Выбрать главу

— Я привлеку вас к суду за шантаж и угрозы, слышите? — снова закричал Арчи Дуглас. — Чудовищно!

— Помолчи, — сказал Клем. — Ваш отец видел геноцид армян в Турции?

— Да, сэр.

Клем опустил голову — так он бессознательно делал в секунды оценок, когда выносил суждение о человеке. Этот человек не был искусным гаером, он говорил искренне и действительно думал не о своих капиталах, а о мире и спокойствии. Как бывало почти всегда, Клем не смог бы объяснить, что именно заставляет его верить или не верить, — это наплывало, как облако, и уходило, оставив уверенность. Ошибся я в нем прошлый раз, ошибся, подумал он и спросил:

— Кофе или чего-нибудь покрепче, господин Бабаджанян?

Тот вдруг осмотрелся, как бы проснувшись, и пропел:

— Я пью не всякий кофе, господин Си-Джи, сэр.. Если бы у вас нашелся ма-аленький стаканчик честной водки..

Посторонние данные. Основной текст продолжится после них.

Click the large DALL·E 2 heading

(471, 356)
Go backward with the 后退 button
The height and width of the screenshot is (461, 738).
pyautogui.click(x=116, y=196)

Си-Джи налил ему водки, себе и Арчи — коньяка. Молча выпили; Арчи все еще гневно таращил глаза. Потом Си-Джи заговорил, покачивая «мартель» на дне рюмки:

— Господин Бабаджанян, то, что вы сказали, мне чрезвычайно созвучно. Я тоже не хочу резни — помимо даже того, что могу стать ее жертвой. Но еще раз, как при нашей первой встрече, хочу напомнить вам о ваших внуках. Геноцид уже идет, сэр. Мой мир — автомобильный мир — уничтожает все живое на земле, и заметьте, при активной помощи вашего мира. Если вы помните, вы назвали это мифом и сослались на то, что электростанции также губят атмосферу. Это могло быть резонным ответом, если бы.. — Он поднял глаза от рюмки. — Если бы генератор Эйвона не делал ненужными и электростанции.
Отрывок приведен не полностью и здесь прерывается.